*Task requirements*
Below are some records; each one is to be set down again exactly.

*Exercise data*

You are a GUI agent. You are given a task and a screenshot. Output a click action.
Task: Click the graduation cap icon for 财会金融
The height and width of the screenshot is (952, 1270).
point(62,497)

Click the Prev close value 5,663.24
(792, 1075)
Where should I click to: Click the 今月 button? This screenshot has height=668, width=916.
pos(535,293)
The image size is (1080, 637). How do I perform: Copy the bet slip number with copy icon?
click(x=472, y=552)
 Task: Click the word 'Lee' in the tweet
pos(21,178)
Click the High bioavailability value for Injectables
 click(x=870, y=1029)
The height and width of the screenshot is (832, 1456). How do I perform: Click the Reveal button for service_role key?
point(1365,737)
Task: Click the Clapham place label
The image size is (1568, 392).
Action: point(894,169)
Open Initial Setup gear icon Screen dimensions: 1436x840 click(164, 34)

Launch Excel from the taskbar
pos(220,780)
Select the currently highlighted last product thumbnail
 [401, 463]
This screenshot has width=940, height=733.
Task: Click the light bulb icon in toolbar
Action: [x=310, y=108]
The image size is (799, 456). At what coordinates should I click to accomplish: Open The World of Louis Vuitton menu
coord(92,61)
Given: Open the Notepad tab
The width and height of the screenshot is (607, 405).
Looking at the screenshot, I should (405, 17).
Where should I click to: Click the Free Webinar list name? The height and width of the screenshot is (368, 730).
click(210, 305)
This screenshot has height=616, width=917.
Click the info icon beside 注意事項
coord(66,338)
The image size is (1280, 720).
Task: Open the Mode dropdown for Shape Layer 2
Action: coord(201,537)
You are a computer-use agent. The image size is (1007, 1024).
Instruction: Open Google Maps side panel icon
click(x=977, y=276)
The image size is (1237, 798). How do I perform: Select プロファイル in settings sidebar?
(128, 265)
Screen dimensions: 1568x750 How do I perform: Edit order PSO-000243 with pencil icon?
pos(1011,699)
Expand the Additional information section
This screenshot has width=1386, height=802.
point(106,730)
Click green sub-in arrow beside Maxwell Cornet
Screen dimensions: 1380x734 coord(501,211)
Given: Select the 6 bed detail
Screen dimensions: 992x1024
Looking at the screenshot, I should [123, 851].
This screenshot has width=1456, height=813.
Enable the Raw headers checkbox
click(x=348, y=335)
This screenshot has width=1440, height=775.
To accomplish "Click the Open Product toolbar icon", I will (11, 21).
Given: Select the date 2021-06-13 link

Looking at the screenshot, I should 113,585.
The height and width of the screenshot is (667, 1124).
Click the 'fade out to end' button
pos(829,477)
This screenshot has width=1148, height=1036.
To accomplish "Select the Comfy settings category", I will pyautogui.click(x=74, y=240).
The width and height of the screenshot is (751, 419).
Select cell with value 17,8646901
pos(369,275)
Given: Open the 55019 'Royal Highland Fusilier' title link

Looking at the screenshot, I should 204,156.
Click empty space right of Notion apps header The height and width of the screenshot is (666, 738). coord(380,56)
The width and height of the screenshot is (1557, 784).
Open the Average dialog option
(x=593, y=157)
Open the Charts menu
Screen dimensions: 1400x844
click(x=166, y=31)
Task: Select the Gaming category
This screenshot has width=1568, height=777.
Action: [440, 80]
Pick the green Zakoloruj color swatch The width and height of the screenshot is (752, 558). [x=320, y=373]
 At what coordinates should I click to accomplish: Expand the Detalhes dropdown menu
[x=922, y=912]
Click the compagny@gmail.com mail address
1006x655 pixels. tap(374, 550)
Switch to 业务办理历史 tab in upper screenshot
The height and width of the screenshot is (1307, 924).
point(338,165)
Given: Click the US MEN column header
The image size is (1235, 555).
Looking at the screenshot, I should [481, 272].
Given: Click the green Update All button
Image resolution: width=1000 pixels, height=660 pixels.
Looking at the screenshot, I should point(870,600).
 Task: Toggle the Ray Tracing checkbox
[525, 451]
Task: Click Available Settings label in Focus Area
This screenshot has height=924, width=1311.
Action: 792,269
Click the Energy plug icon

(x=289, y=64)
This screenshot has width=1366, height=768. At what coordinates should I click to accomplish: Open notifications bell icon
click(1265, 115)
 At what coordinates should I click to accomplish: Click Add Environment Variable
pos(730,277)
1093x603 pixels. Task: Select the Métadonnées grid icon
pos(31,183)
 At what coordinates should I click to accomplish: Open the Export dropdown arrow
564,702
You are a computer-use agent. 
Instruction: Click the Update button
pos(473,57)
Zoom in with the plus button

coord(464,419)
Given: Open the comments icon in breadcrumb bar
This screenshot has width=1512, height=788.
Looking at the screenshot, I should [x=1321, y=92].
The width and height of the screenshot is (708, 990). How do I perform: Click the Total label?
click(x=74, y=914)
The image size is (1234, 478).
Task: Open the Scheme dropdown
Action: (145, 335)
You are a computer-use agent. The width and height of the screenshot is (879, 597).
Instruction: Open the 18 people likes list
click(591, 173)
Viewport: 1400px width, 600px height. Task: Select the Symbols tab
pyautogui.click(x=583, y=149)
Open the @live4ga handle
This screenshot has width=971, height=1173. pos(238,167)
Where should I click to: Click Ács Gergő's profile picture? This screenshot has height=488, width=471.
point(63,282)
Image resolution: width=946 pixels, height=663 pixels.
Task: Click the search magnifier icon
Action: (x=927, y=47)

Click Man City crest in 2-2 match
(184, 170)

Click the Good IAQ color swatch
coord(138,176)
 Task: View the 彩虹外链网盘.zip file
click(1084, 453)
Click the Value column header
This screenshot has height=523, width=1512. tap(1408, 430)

*Task answer*
You are a GUI agent. You are given a task and a screenshot. Output a click action.
Task: Click the graduation cap icon for 财会金融
The height and width of the screenshot is (952, 1270).
point(62,497)

Click the Prev close value 5,663.24
(792, 1075)
Where should I click to: Click the 今月 button? This screenshot has height=668, width=916.
pos(535,293)
The image size is (1080, 637). How do I perform: Copy the bet slip number with copy icon?
click(x=472, y=552)
 Task: Click the word 'Lee' in the tweet
pos(21,178)
Click the High bioavailability value for Injectables
 click(x=870, y=1029)
The height and width of the screenshot is (832, 1456). How do I perform: Click the Reveal button for service_role key?
point(1365,737)
Task: Click the Clapham place label
The image size is (1568, 392).
Action: point(894,169)
Open Initial Setup gear icon Screen dimensions: 1436x840 click(164, 34)

Launch Excel from the taskbar
pos(220,780)
Select the currently highlighted last product thumbnail
 [401, 463]
This screenshot has width=940, height=733.
Task: Click the light bulb icon in toolbar
Action: [x=310, y=108]
The image size is (799, 456). At what coordinates should I click to accomplish: Open The World of Louis Vuitton menu
coord(92,61)
Given: Open the Notepad tab
The width and height of the screenshot is (607, 405).
Looking at the screenshot, I should (405, 17).
Where should I click to: Click the Free Webinar list name? The height and width of the screenshot is (368, 730).
click(210, 305)
This screenshot has height=616, width=917.
Click the info icon beside 注意事項
coord(66,338)
The image size is (1280, 720).
Task: Open the Mode dropdown for Shape Layer 2
Action: coord(201,537)
You are a computer-use agent. The image size is (1007, 1024).
Instruction: Open Google Maps side panel icon
click(x=977, y=276)
The image size is (1237, 798). How do I perform: Select プロファイル in settings sidebar?
(128, 265)
Screen dimensions: 1568x750 How do I perform: Edit order PSO-000243 with pencil icon?
pos(1011,699)
Expand the Additional information section
This screenshot has width=1386, height=802.
point(106,730)
Click green sub-in arrow beside Maxwell Cornet
Screen dimensions: 1380x734 coord(501,211)
Given: Select the 6 bed detail
Screen dimensions: 992x1024
Looking at the screenshot, I should [123, 851].
This screenshot has width=1456, height=813.
Enable the Raw headers checkbox
click(x=348, y=335)
This screenshot has width=1440, height=775.
To accomplish "Click the Open Product toolbar icon", I will (11, 21).
Given: Select the date 2021-06-13 link

Looking at the screenshot, I should 113,585.
The height and width of the screenshot is (667, 1124).
Click the 'fade out to end' button
pos(829,477)
This screenshot has width=1148, height=1036.
To accomplish "Select the Comfy settings category", I will pyautogui.click(x=74, y=240).
The width and height of the screenshot is (751, 419).
Select cell with value 17,8646901
pos(369,275)
Given: Open the 55019 'Royal Highland Fusilier' title link

Looking at the screenshot, I should 204,156.
Click empty space right of Notion apps header The height and width of the screenshot is (666, 738). coord(380,56)
The width and height of the screenshot is (1557, 784).
Open the Average dialog option
(x=593, y=157)
Open the Charts menu
Screen dimensions: 1400x844
click(x=166, y=31)
Task: Select the Gaming category
This screenshot has width=1568, height=777.
Action: [440, 80]
Pick the green Zakoloruj color swatch The width and height of the screenshot is (752, 558). [x=320, y=373]
 At what coordinates should I click to accomplish: Expand the Detalhes dropdown menu
[x=922, y=912]
Click the compagny@gmail.com mail address
1006x655 pixels. tap(374, 550)
Switch to 业务办理历史 tab in upper screenshot
The height and width of the screenshot is (1307, 924).
point(338,165)
Given: Click the US MEN column header
The image size is (1235, 555).
Looking at the screenshot, I should [481, 272].
Given: Click the green Update All button
Image resolution: width=1000 pixels, height=660 pixels.
Looking at the screenshot, I should point(870,600).
 Task: Toggle the Ray Tracing checkbox
[525, 451]
Task: Click Available Settings label in Focus Area
This screenshot has height=924, width=1311.
Action: 792,269
Click the Energy plug icon

(x=289, y=64)
This screenshot has width=1366, height=768. At what coordinates should I click to accomplish: Open notifications bell icon
click(1265, 115)
 At what coordinates should I click to accomplish: Click Add Environment Variable
pos(730,277)
1093x603 pixels. Task: Select the Métadonnées grid icon
pos(31,183)
 At what coordinates should I click to accomplish: Open the Export dropdown arrow
564,702
You are a computer-use agent. 
Instruction: Click the Update button
pos(473,57)
Zoom in with the plus button

coord(464,419)
Given: Open the comments icon in breadcrumb bar
This screenshot has width=1512, height=788.
Looking at the screenshot, I should [x=1321, y=92].
The width and height of the screenshot is (708, 990). How do I perform: Click the Total label?
click(x=74, y=914)
The image size is (1234, 478).
Task: Open the Scheme dropdown
Action: (145, 335)
You are a computer-use agent. The width and height of the screenshot is (879, 597).
Instruction: Open the 18 people likes list
click(591, 173)
Viewport: 1400px width, 600px height. Task: Select the Symbols tab
pyautogui.click(x=583, y=149)
Open the @live4ga handle
This screenshot has width=971, height=1173. pos(238,167)
Where should I click to: Click Ács Gergő's profile picture? This screenshot has height=488, width=471.
point(63,282)
Image resolution: width=946 pixels, height=663 pixels.
Task: Click the search magnifier icon
Action: (x=927, y=47)

Click Man City crest in 2-2 match
(184, 170)

Click the Good IAQ color swatch
coord(138,176)
 Task: View the 彩虹外链网盘.zip file
click(1084, 453)
Click the Value column header
This screenshot has height=523, width=1512. tap(1408, 430)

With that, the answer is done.